Le régime de la RATP est entièrement financé par une subvention de l'État, et l'adossement envisagé un temps a été un échec, probablement car il posait la question des conditions de financement de l'exploitation de la RATP, qui relève entièrement des collectivités locales d'Île-de-France. Par conséquent, on pourrait considérer que le régime de retraite des agents de la RATP est financé par tous les contribuables nationaux, ce qui ne va pas nécessairement de soi. C'est toutefois le choix qui a été fait. La contribution publique finance les avantages de droit commun, comparables au régime général, mais aussi l'ensemble des avantages spécifiques au régime, qui sont substantiels puisqu'il s'agit probablement de l'un des régimes les plus favorables.

S'agissant de la SNCF, le rapport met au clair l'ensemble des circuits de financement : des cotisations sociales et patronales financent les prestations de droit commun à un taux T1, le taux T2 finance les avantages spécifiques, et les autres dépenses du régime sont financées par une subvention d'équilibre du budget de l'État. Des contentieux récurrents opposent l'État et la SNCF sur l'imputabilité de certains avantages au taux T2 ou à la subvention publique. La SNCF est généralement perdante, mais ce petit jeu n'est pas satisfaisant au regard des principes et de la transparence.

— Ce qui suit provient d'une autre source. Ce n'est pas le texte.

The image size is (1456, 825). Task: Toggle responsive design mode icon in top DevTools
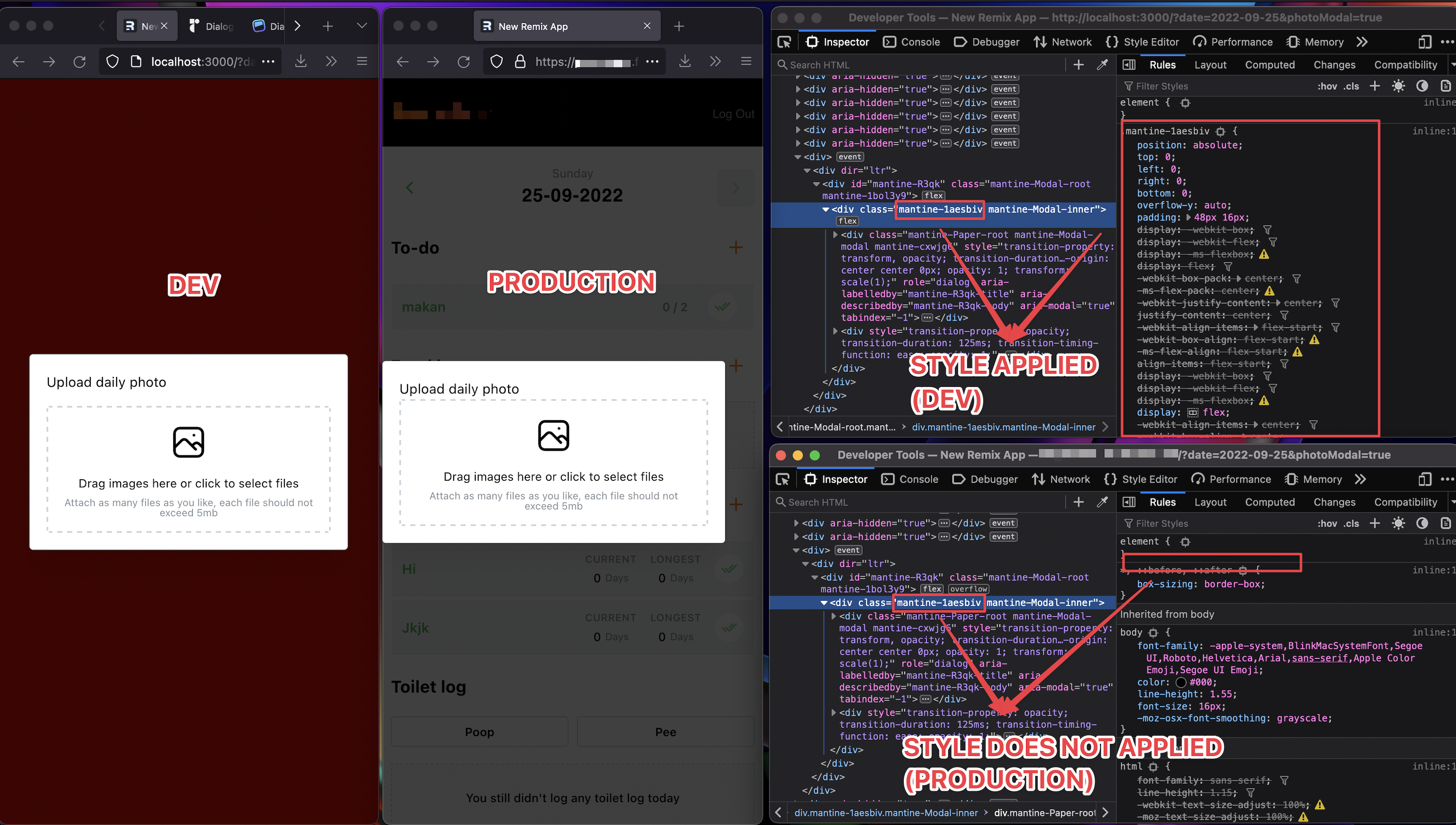point(1424,42)
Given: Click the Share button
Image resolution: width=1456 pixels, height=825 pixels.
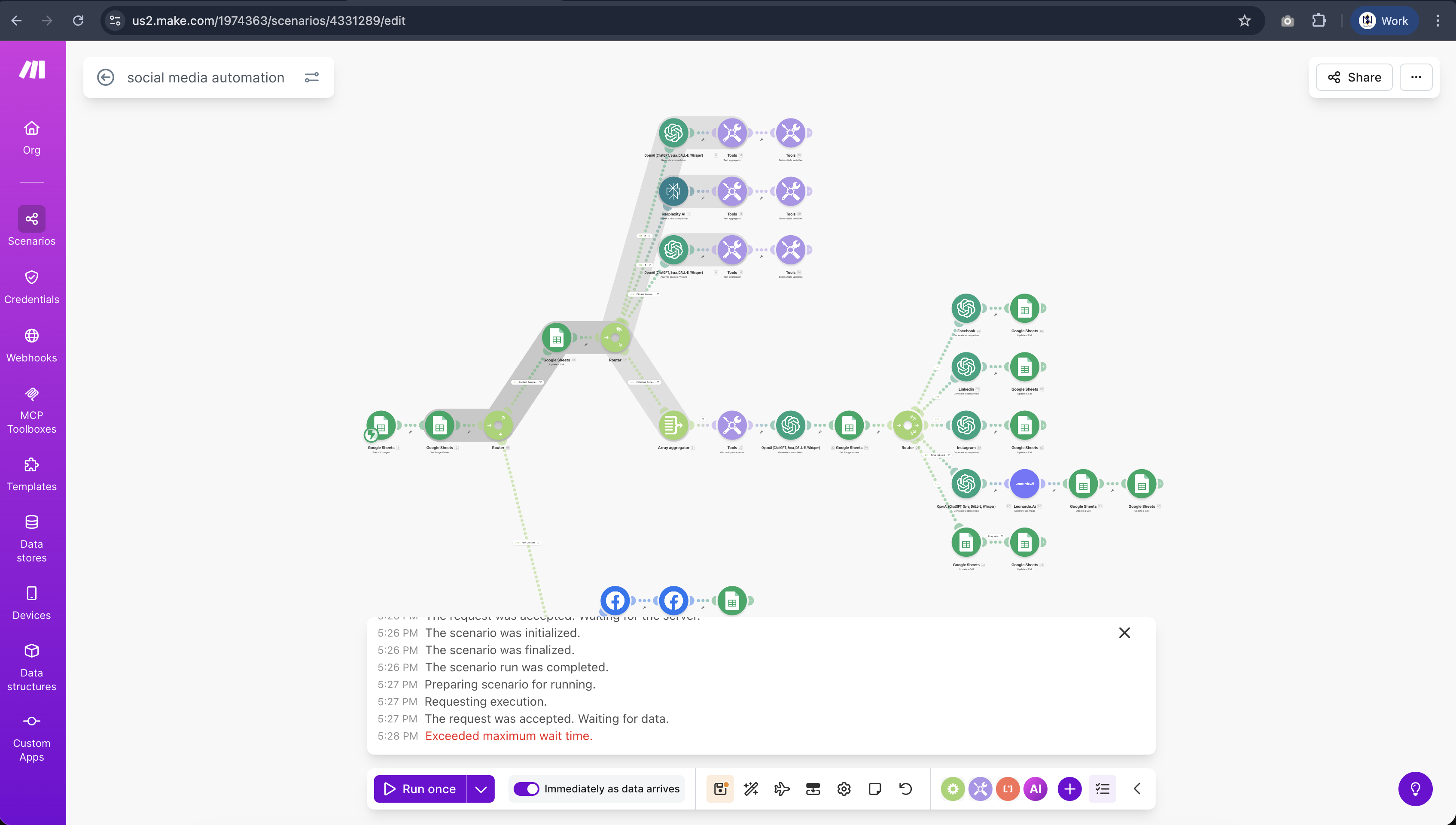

La pénibilité est probablement l'un des sujets les plus difficiles, car il concerne un grand nombre des agents pris en charge par ces trois régimes spéciaux et d'autres professions. M. Perrut évoquait les professions de santé ; je rappelle que, s'agissant des infirmières, la décision a été prise au moment de la réforme LMD, lorsqu'elles ont pu décider de passer en catégorie A à la condition de renoncer au bénéfice de la catégorie active.

La question va se poser pour beaucoup d'agents de la fonction publique qui n'ont pas été concernés par les réformes passées.

Le cadencement de l'alignement des âges prévu par la réforme de 2008 est strictement respecté. Le principe d'un alignement rapide n'avait pas été posé, et il n'y a pas de retard dans la mise en oeuvre. La réforme de 2008 prévoit un alignement très progressif sur le régime de la fonction publique, selon le calendrier rappelé dans le rapport, avec de nombreuses contreparties. Il faudra un certain nombre d'années, de 2008 à 2024, pour y arriver : prudence est parfois mère de sûreté.

La gestion des caisses est un enjeu financier de moindre importance au vu des 5,5 milliards d'euros nécessaires à l'équilibre du régime. Elles présentent néanmoins des défaillances de gestion qui nous ont amenés à saisir le parquet général près la Cour des comptes, qui jugera des suites à donner au regard du principe de probité dans l'usage des fonds publics. Nous avons notamment découvert des difficultés de cette nature concernant la gestion de la RATP.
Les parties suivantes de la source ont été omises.